The figure shows a comparison at 2x magnification. From left to right: A single compressed frame, averaging all the frames pixel by pixel, the JPEG estimation method just explained after 300 iterations, and the original image the compressed frames was generated from.
The most significant improvement comes from the averaging, most of the obnoxious artifacts are gone and the image appears quite smooth. However it is quite blurry compared to the original and have a lot of ringing which is especially noticeable with the hand (second row).
The estimation improves the result a little bit, the edges are slightly sharper and it brings out some of the details, for example the button in the first row and the black stuff in the third row. However it still have ringing and even though it is reduced, it is a bit more noisy making it less pleasing visually.
The problem here is that the quantisation is quite significant and there are many possible images which could explain our compressed frames. Our frames simply does not contain enough redundancy to narrow it in. The only way to improve the estimation is to have prior knowledge about our image.

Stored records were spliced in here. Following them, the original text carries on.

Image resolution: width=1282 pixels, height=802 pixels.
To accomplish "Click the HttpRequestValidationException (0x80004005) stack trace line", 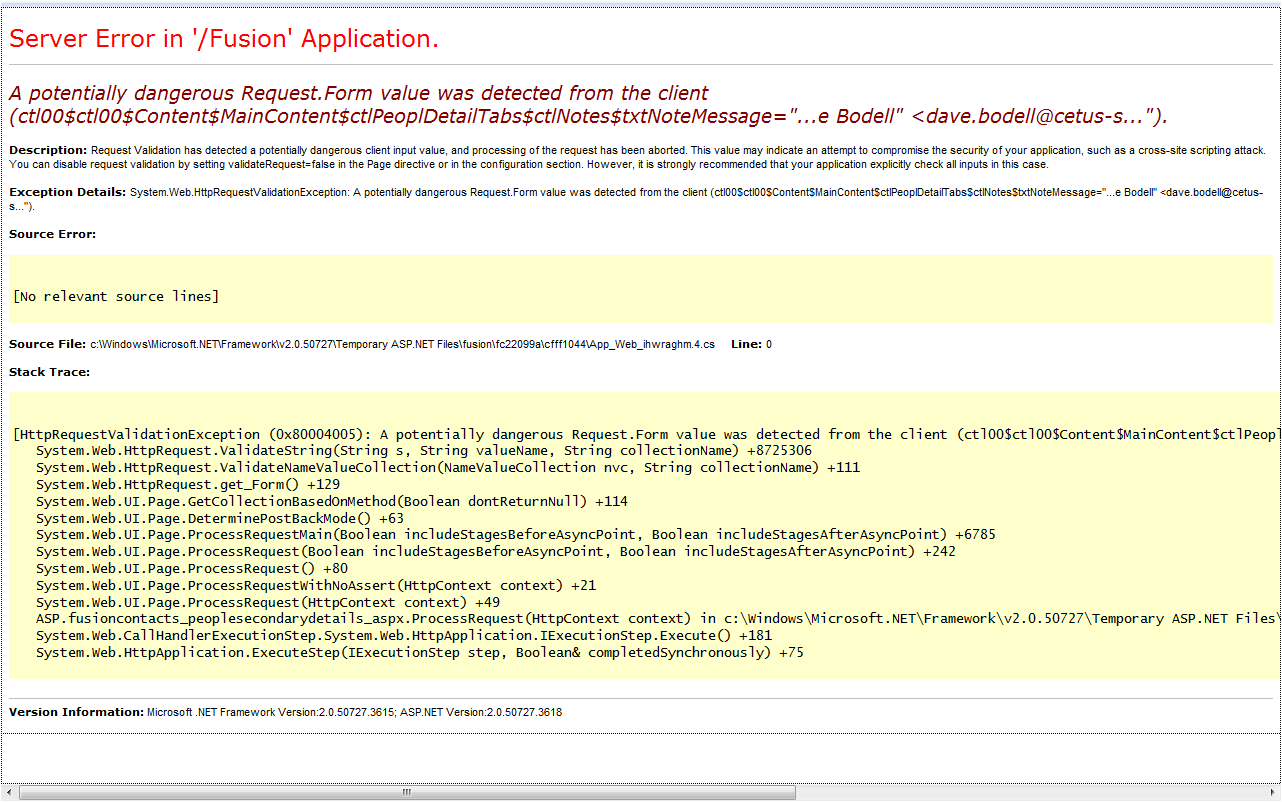I will (640, 435).
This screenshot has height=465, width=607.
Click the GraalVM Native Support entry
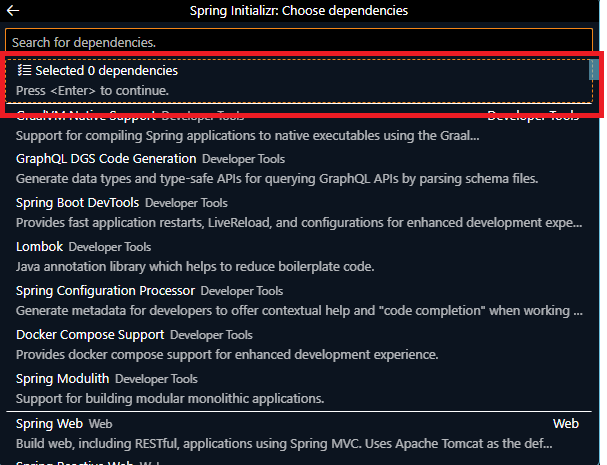click(x=86, y=117)
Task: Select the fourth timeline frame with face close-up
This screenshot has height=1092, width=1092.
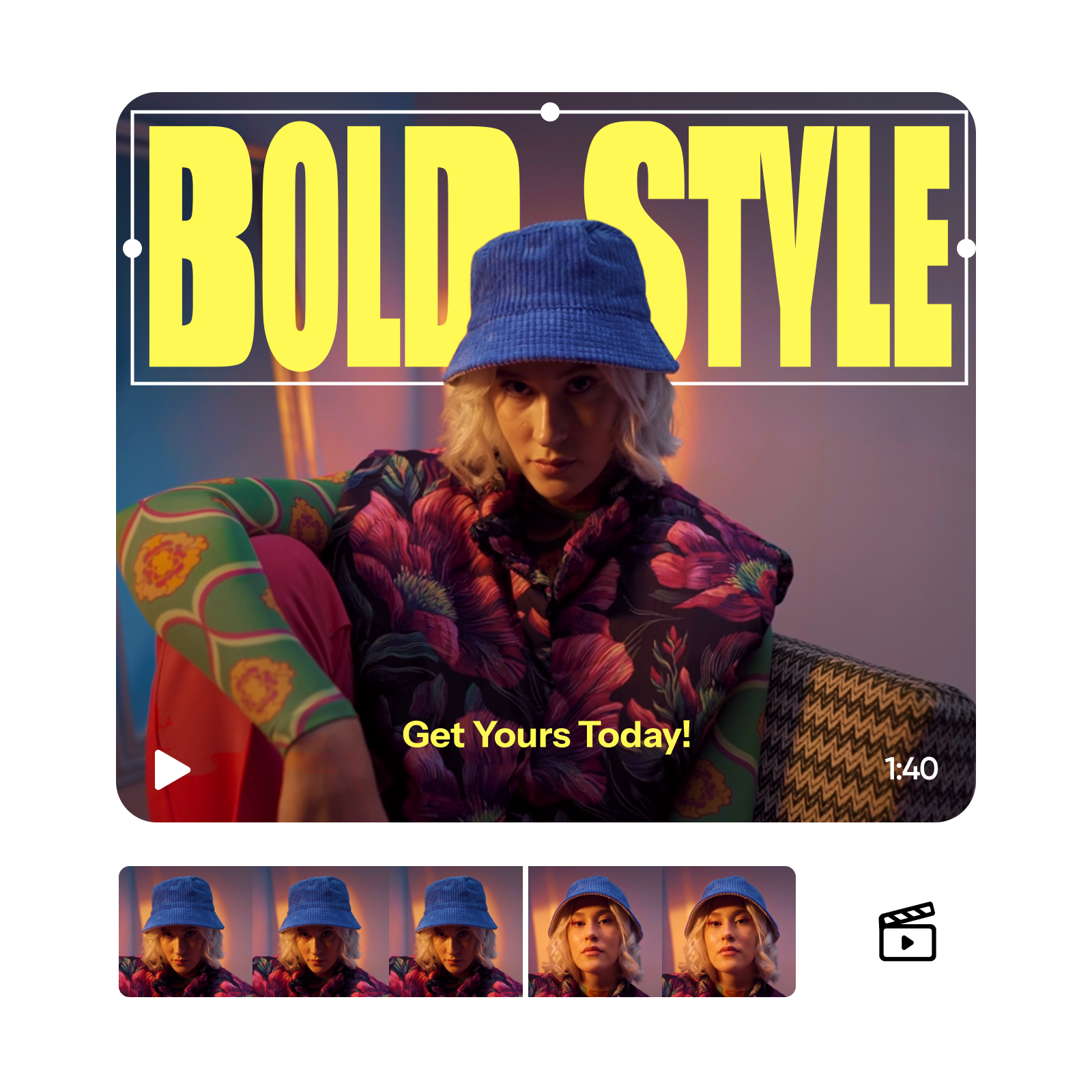Action: (x=595, y=932)
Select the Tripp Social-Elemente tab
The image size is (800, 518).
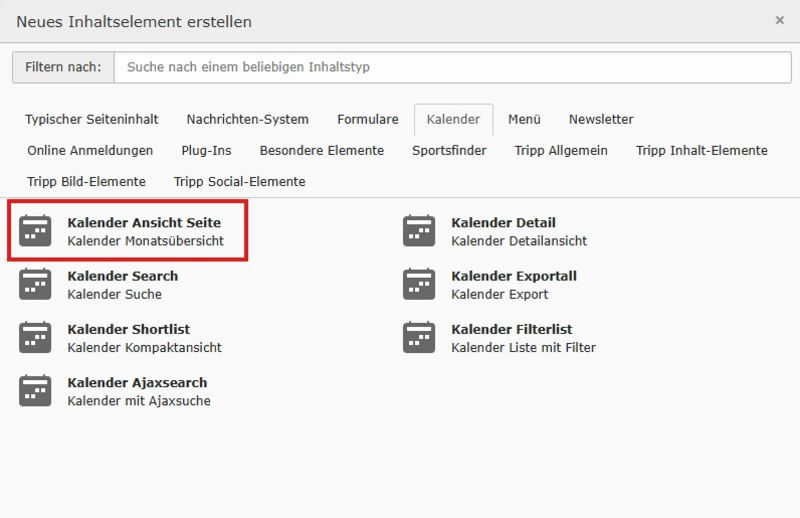(x=239, y=181)
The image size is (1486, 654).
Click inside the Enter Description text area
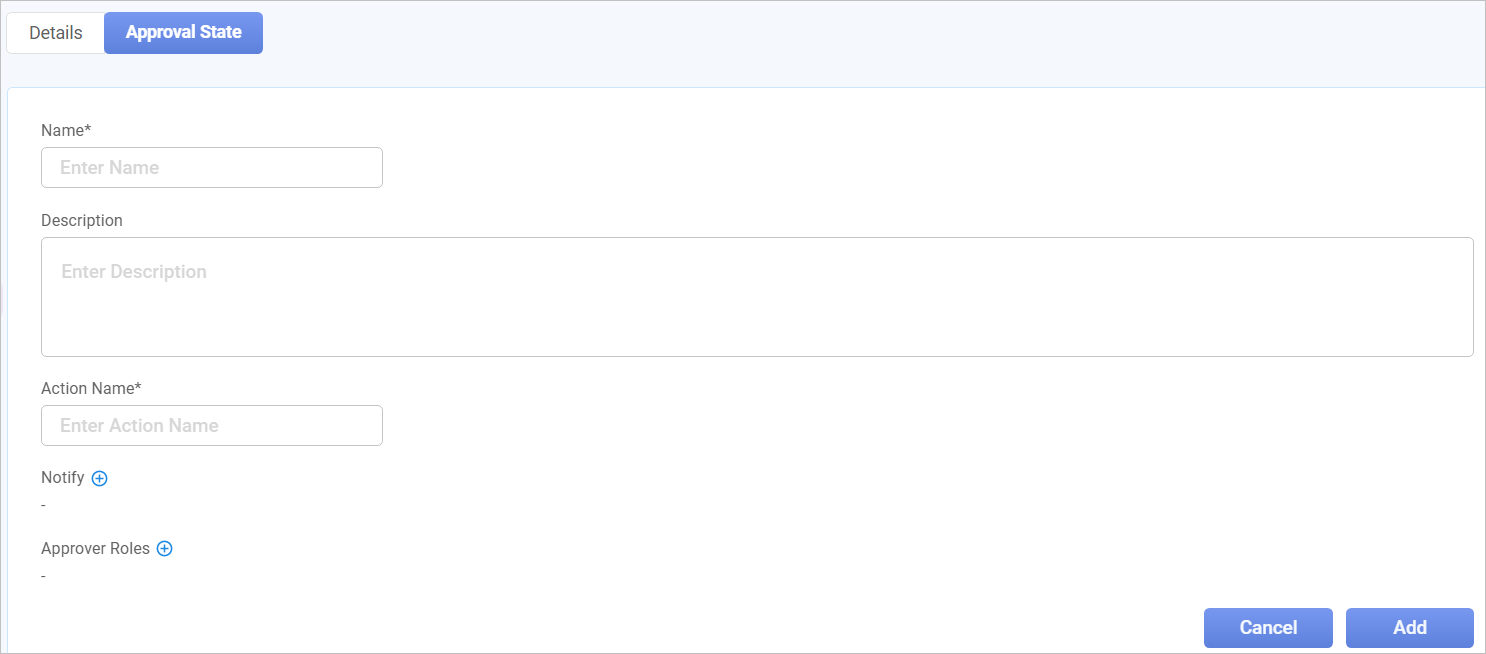coord(757,297)
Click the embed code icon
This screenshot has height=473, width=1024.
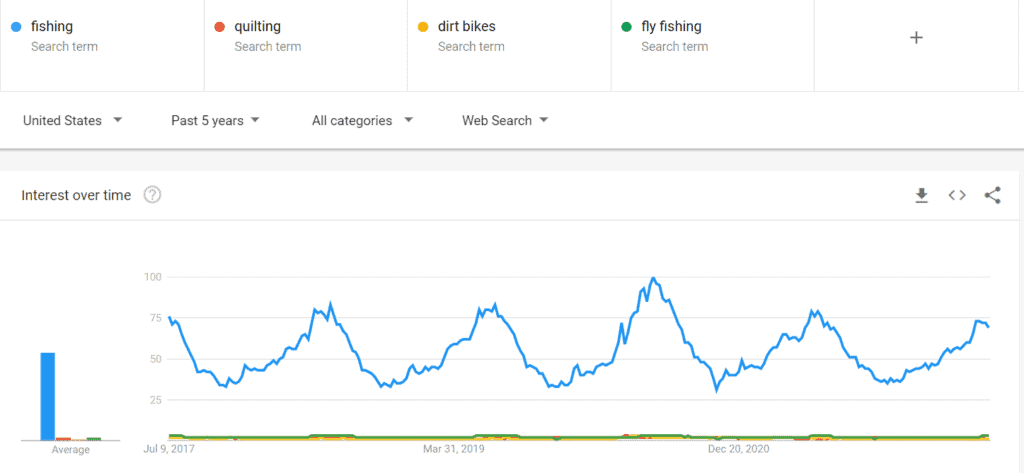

My quick and dirty approach was to use the noise reduction feature of waifu2x. It is based on a learning based approach and waifu2x have been specially trained on anime/line-art images. Each compressed frame was put through waifu2x on High noise reduction, and this was used as an initial estimate for each image and the coefficients were updated like usual. Afterwards the algorithm was run like before, and the result can be seen below:
From left to right: Single frame after being processed by waifu2x, average of the frames processed by waifu2x, the estimation without using waifu2x (unchanged from the previous comparison), and finally the estimation when using waifu2x.
The sharpness in the new estimate is about the same, but both ringing and especially noise have been reduced. It have a bit more noise than the averaged image, but notice that the details in the black stuff (third row) for the averaged image is even worse than the old average (see first comparison). This is likely due to it not being line-art and waifu2x therefore not giving great results. Nevertheless, the estimation still managed to bring it back as no matter how bad our estimate is, as it still enforces the resulting image to conform to the input images.
But two aspects makes this a “quick and dirty” addition. The prior knowledge is only applied to the initial estimate and ignored for the following iterations, which might be the reason it is slightly more noisy. It still worked here, but there is no guaranty. Secondly waifu2x is trained using presets and ignores how the image was actually compressed.